Poster presentations: Clinical: Therapy and observation (2012)

P309. Paradoxical inflammation, inflammatory bowel disease and infliximab


P. Sousa1, S. Silva2, M. Cravo1, P. Moura Santos1, L. Tavares1, A.R. Gonçalves1, A. Valente1, L. Correia1, F. Serejo1, J. Velosa1

1Hospital de Santa Maria, Gastrenterology, Lisboa, Portugal; 2Hospital Central do Funchal, Internal Medicine, Funchal, Portugal



Background: Phenomena of paradoxical inflammation (PPI) have been described in patients treated with Infliximab (IFX) but this information is scarce in inflammatory bowel disease (IBD) patients. The aim of this study was to evaluate the incidence of PPI in patients with IBD treated with IFX, the temporal association with dosage or administration interval and to characterize these phenomena, their evolution and management.

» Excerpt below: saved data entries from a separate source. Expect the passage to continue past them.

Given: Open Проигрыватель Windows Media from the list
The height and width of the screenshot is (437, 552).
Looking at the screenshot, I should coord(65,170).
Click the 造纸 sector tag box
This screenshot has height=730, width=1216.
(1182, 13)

Methods: We reviewed the charts from all patients treated with IFX at our clinic. Acute infusional reactions were excluded. 64 patients were included [55 with Crohn's disease (CD) and 9 with ulcerative colitis (UC)], 38 males and 26 females; mean age 39 years (19–69). All patients were personally interviewed by the same investigator (PS) inquiring about possible PPI. Statistical analysis was performed using the program SPSS v. IBM 19.

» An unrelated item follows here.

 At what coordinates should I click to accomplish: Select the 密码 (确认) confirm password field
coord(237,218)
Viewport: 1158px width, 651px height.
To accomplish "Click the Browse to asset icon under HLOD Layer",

Results: Mean duration of the treatment was 4 years (1–11).78% were on 5 mg/kg and 22% on 10 mg/kg. 30% of patients were receiving IFX every 6 weeks and 70% every 8/8 weeks. 20% of patients were on combination therapy with azathioprine (AZT) and 26.5% with amino­salicylate. We observed PPI in 33% of patients (19/55 with CD and 2/9 UC). No association was observed with dosage, interval of administrations, concomitant immunossupression or duration of treatment (> or <5 years). Time between 1st infusion and PIP varied from 4 mo to 6 yrs. Seven patients had foliculitis, 4 eczema, 5 arthritis/arthralgia, 5 psoriasis, 2 lupus, and 1 auto-immune hepatitis. In 6 patients (9.3%) IFX was stopped due to the severity of PPI (1 hepatitis, 2 lupus and 3 patients with psoriasis) and specific therapy to this complication was started. Suspension of IFX and therapy directed to the paradoxical reaction resulted in complete resolution in all patients. Two patients were later on re-started on IFX at lower dosage (3 mg/Kg), 2 were changed to adalimumab and 2 were treated with AZT.

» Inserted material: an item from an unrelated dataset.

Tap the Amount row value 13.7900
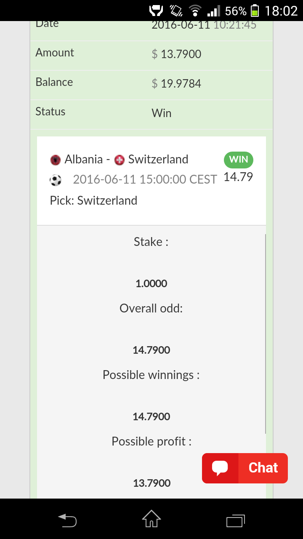The width and height of the screenshot is (303, 539). coord(176,54)
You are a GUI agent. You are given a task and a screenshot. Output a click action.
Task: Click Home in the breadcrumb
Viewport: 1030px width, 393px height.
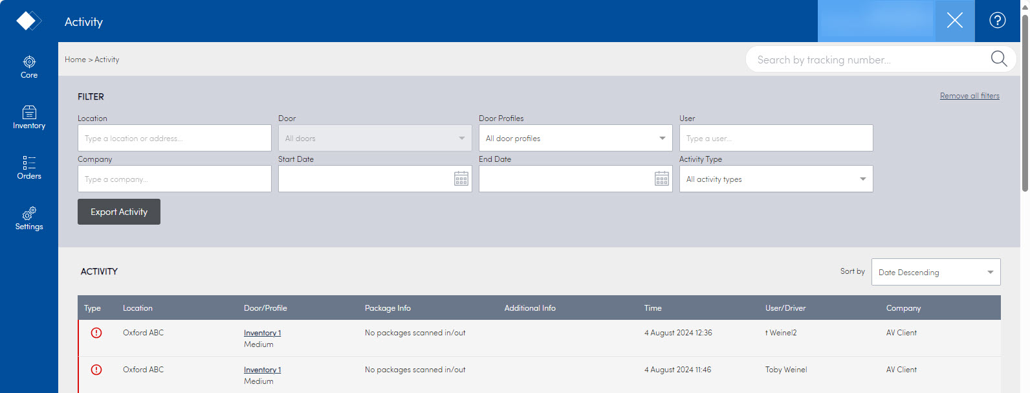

Conclusions: PPI are common in patients treated with IFX (21/64) but severe reactions requiring suspension of IFX and specific treatment are rare (6/64). No association with duration of treatment, concomitant immunossupression, dosage or interval of administration was observed. Even in severe cases it is possible to re-introduce biologic therapy, at lower doses or with a different agent.